Psychology tells us that we supposed to learn from what others do to us, and if it's bad, to see "our part" and do forgiveness practices. However, it doesn't seem to come with the equally valid point that sometimes we are acted upon by others of no good intention, that someone else's free will has just jammed our gears. Then it would seem useless to overanalyze "our part" beyond knowing we just didn't need to go there, and probably won't ever again.
We can learn from our experience to use our imagination creatively, and this alone can prevent the recurrence of many old karmas. We can always learn more skills of how to move through this ever-changing reality, but must first train our mind to interpret our experience, what our 5 senses bring us, so that we can know the unreal from the real, darkness from light, the impermanent and the permanent, and acquire coping skills that can help us feel more competent in the future through knowledge of how to respond accordingly.
There are a lot of rumors, hopes, and dreams about the coming of "the New Age," and how much things will be different. Still, as long as there are humans, there will be lessons of learning and teaching detachment, dispassion, discrimination, and how to generate good will, or "bodhichitta," as it is termed. With a little effort and mindfulness, we can learn to regard all that comes and goes as part of a greater experience, not take any of it personally, and know the place and function of what presents itself.

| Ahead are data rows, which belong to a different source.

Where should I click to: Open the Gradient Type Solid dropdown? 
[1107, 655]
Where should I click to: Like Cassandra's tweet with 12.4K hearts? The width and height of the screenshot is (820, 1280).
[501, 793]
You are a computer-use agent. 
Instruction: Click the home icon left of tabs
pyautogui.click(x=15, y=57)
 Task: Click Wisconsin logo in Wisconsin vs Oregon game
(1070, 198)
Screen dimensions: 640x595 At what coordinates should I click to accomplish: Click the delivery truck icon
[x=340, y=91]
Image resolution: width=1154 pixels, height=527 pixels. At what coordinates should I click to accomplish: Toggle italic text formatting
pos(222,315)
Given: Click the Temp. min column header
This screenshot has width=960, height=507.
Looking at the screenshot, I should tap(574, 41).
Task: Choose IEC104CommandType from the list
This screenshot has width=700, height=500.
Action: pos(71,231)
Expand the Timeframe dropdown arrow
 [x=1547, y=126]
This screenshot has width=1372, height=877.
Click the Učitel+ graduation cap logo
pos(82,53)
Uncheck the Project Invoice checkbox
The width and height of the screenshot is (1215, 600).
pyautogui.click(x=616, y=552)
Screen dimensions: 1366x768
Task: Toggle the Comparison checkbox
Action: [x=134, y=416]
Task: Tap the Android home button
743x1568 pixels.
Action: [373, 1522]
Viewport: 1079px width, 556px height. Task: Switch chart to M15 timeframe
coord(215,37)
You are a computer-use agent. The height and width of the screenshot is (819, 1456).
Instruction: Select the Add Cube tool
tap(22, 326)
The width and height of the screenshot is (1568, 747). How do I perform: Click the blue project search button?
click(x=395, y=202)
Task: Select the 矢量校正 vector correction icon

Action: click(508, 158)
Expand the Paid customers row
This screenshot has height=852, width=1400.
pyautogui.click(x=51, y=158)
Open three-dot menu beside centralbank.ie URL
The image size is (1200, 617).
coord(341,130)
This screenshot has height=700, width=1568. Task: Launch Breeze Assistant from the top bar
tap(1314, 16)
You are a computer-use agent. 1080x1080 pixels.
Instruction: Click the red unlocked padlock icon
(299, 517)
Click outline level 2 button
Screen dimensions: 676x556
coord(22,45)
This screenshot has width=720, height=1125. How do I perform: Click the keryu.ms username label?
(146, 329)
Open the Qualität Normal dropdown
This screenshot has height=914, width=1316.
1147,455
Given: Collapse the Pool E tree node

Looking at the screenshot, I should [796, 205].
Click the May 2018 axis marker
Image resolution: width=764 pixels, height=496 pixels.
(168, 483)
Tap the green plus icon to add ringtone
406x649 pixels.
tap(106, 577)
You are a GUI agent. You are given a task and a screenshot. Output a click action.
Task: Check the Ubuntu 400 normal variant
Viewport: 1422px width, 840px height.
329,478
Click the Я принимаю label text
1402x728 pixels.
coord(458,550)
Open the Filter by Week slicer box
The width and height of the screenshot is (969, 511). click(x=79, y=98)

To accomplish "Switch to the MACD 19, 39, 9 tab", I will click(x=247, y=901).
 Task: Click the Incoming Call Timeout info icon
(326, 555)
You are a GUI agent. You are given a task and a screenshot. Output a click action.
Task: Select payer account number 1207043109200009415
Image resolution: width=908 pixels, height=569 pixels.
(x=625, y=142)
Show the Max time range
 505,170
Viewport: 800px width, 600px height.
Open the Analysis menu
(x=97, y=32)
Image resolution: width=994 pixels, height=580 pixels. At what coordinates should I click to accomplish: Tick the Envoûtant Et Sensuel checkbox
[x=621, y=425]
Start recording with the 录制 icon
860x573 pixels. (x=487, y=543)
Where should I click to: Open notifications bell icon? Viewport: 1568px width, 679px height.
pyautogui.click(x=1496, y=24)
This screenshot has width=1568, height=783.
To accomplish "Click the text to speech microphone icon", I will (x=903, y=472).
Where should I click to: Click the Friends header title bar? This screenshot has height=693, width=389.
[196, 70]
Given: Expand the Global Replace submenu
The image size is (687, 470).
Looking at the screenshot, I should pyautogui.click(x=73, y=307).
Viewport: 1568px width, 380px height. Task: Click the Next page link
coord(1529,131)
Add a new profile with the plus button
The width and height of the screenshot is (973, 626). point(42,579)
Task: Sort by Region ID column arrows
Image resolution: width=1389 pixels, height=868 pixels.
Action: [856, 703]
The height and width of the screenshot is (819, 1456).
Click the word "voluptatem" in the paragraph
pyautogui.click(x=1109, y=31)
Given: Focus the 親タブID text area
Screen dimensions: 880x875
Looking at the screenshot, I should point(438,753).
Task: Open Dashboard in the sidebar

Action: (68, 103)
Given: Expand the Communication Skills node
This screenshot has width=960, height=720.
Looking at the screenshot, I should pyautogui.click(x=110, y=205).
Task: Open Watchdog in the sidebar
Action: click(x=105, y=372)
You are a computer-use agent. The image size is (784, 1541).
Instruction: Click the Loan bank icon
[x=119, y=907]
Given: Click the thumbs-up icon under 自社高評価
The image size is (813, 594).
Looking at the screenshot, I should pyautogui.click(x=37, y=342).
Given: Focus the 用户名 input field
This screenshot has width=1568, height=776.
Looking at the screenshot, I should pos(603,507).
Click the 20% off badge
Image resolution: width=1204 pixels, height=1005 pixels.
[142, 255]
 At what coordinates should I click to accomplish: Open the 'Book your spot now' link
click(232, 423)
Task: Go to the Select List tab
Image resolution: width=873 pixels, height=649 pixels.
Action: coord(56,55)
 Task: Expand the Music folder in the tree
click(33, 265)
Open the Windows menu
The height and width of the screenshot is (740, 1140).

When we are able to practice these virtues at will and couple them with a genuine willingness to generate positivity in every moment, whether we're presented with harmony or disharmony, then we will be able to maintain our equilibrium, our perspective, our sense of humor, and our strength and clarity of higher intention despite all the glancing blows of passing fortune. We can get free of the traps of feeling bad, or helpless, or discouraged by the passing parade, and even in the worst of times, be a light in our world, breaking the link between pain and suffering.